Suggestion for reducing the use of physical restraint in mental health settings
Physical restraint is widely used in mental health settings, Beghi et al.1 concluded its incidence varied from 3.8% to 20% in the psychiatric inpatient, and its finding had been published in Rivista di Psichiatria. The article by Beghi et al. reviewed relevant researches to identify the prevalence and risk factors of restraint in psychiatric wards. Noticeably, the inclusion criteria of study by Beghi et al. were adult samples representative of the entire population of psychiatric in-patients and papers written in English, French, Italian or German. However, the study by Minnick et al.2 should not be included in the proceeding systematic review since it was not in accordance with the inclusion criteria. The study by Minnick et al. indicated all units except psychiatric, emergency, operative, obstetric, and long-term care were included, therefore it should be excluded because it did not meet the inclusion criteria of the study by Minnick et al.
Generally, the rate of physical restraint varied from different departments, the incidence of psychiatric ward exceed those in other departments, for instance the intensive care unit (ICU), geriatric department3. Thus, in the study by Minnick et al., the frequency of physical restraint in ICU, neurosurgery department, pediatric department et al. was not eligible to represent the frequency in psychiatric wards. Moreover, having review the article by Minnick et al., Beghi et al. asserted 13.6% of male and 9.2% of female patients were bodily restrained in the United States. Indeed, a recent study by Staggs4 extracted the data of 317 hospitals in the United States, and it indicated the frequency of physical restraint in adult psychiatric unit increased from 29.8% to 34.1% of total admission, which significantly differed from the result by Minnick et al. As a matter of fact, the frequency of physical restraint was much higher than that reported by the study by Beghi et al. Therefore, this correction improved the accuracy of the paper by Beghi et al. since it reflected the prevalence of physical restraint in the United States was critically higher than previous result, suggesting that measures of reducing its use should be addressed timely.

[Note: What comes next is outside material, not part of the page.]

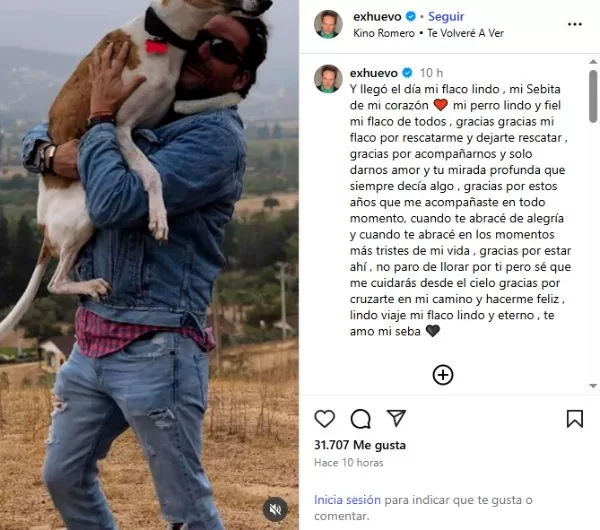600x530 pixels.
Task: Open Kino Romero audio track link
Action: (x=384, y=33)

In the future practice, physical restraint will still be applied in psychiatric inpatients since it is the last resort to cope with the occupational violence in psychiatric wards, particularly when a patient poses critical risk to others. However, the incidence of physical restraint is closely associated with several factors, thus knowing its prevalence and risk factors helps nurses to reduce its use. Being enlightened by the paper by Fisher5, the authors of this letter suggested it is vital to monitor the frequency and to examine the relevant factors of physical restraint, because the proposed measures could help nurses to address corresponding approaches to minimize its use.

Sincerely
Aixiang Xiao, Junrong Ye

Address:
No. 36 Mingxin Road Liwan District
Guangzhou City, Guangdong Province
People’s Republic of China
E-mail: 543061910@qq.com
REFERENCES
1. Beghi M, Peroni F, Gabola P, Rossetti A, Cornaggia CM. Prevalence and risk factors for the use of restraint in psychiatry: a systematic review. Riv Psichiatr 2013; 48: 10-22.
2. Minnick A, Mion L, Johnson ME, Catrambone CD, Leipzig R. Prevalence and variation of physical restraint use in acute care settings in the US. J Nurs Scholarsh 2007; 39: 30-7.
3. Eskandari F, Abdullah KL, Zainal NZ, Wong LP. 2016. Incidence rate and patterns of physical restraint use among adult patients in Malaysia. Clin Nurs Research 2016; pii: 1054773816677807.
4. Staggs VS. Trends in use of seclusion and restraint in response to injurious assault in psychiatric units in US hospitals, 2007-2013. Psychiatr Serv 2015; 66: 1369-72.
5. Fisher WA. Elements of successful restraint and seclusion reduction programs and their application in a large, urban, state psychiatric hospital. J Psychiatr Pract 2003; 9: 7-15.